Как неоднократно отмечалось выше, в период с середины III по середину II тыс. до н. э. центры юга Туркмении и северо-востока Ирана были теснейшим образом вплетены в систему евразийской торговли и культуры. Широчайшее распространение получили наступательные виды вооружений: кинжалы, копья, мечи, топоры. В общую систему обмена и торговли наряду с югом Туркмении и северо-востоком Ирана были включены города Элама (Сузы), Афганистана (Мундигак), северо-запада Индии (Мохенджо-Даро, Хараппа). При этом в центрах юга Туркмении и северо-запада Индии были распространены сходные печати, что указывает на близость всех сторон организации экономики, торговли и административного устройства двух регионов.
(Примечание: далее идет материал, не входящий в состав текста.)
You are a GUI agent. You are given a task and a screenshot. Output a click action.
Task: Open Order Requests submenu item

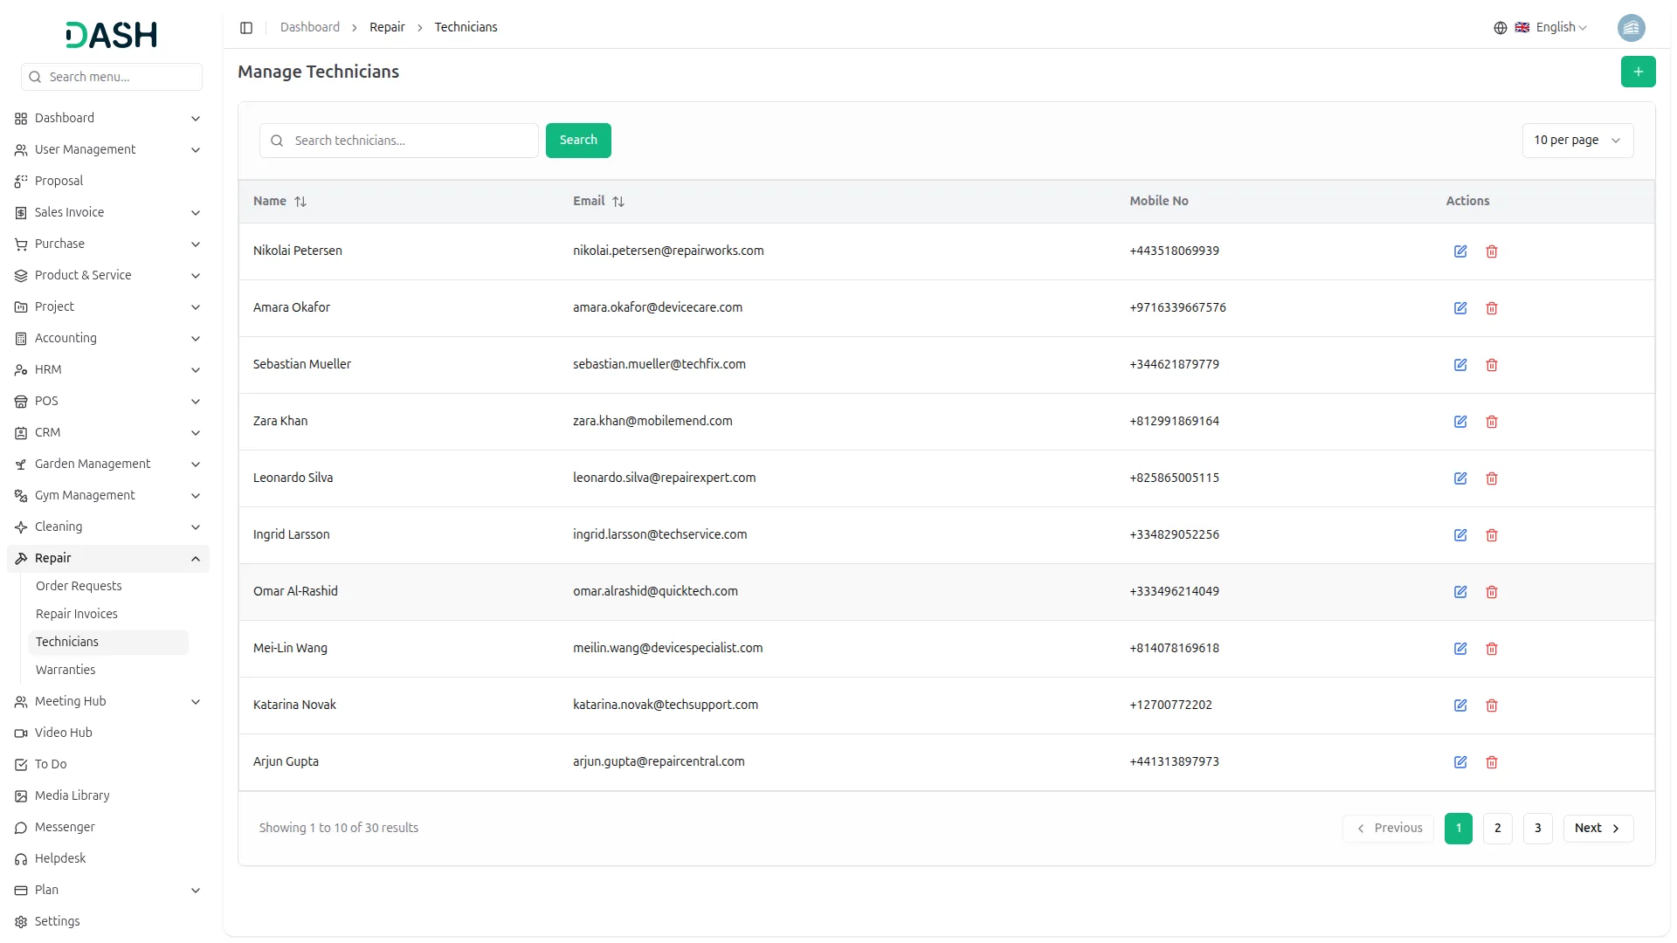(79, 587)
В то же время начиная с XVII в. до н. э. на юг Туркмении начала проникать металлургическая продукция юга Урала. Произошел исторический поворот культурного влияния: вместо шедшего до сих пор с юга на север — на новое, идущее с севера на юг. Во II тыс. до н. э. сложилась мощная металлургическая провинция, включавшая помимо юга Урала области Междуречья (реки Амударья и Сырдарья, центр Заман-Баба), верховья реки Зеравшан, Амударья, Сырдарья, Чу. Всюду производились схожие по типу изделия из металла. Существовала прямая общность бронзы юга Урала и Самаркандской области Средней Азии, выразившаяся в 20 % олова против обычных 10 % при выплавке бронзы. В сложившуюся культурную провинцию юга Урала, Средней Азии, юга Туркмении вошел и северо-восток Ирана (Гиссар III), многие формы украшений и оружия которого издревле служили прототипами для степи.
Сохранившиеся письмена хеттов, тексты гимнов Ригведы и Авесты позволяют сделать вывод о том, что разделение ведического языка и языка хеттов, с одной стороны, и иранского языка Авесты — с другой произошло в первой четверти II тыс. до н. э. и тем более до XIII–XII вв. до н. э., времени так называемой варварской оккупации юга Средней Азии идущими с севера кочевниками, прародителями авестийских иранцев. Самое позднее в первой четверти II тыс. до н. э. митанийский хеттский язык уже был широко распространен в Малой Азии, Сирии и Палестине. Ведический индоарийский язык распространился в долине реки Инд во второй четверти II тыс. до н. э., и не позже XV в. до н. э. территория Афганистана в равной мере явилась восприемницей двух близких языков — митанийского хеттского и ведического индоа-рийского, сохранив его как кафирский. Иранский арийский язык распространился на территории юга Средней Азии, Афганистана и Ирана не ранее XIII–XII вв. до н. э.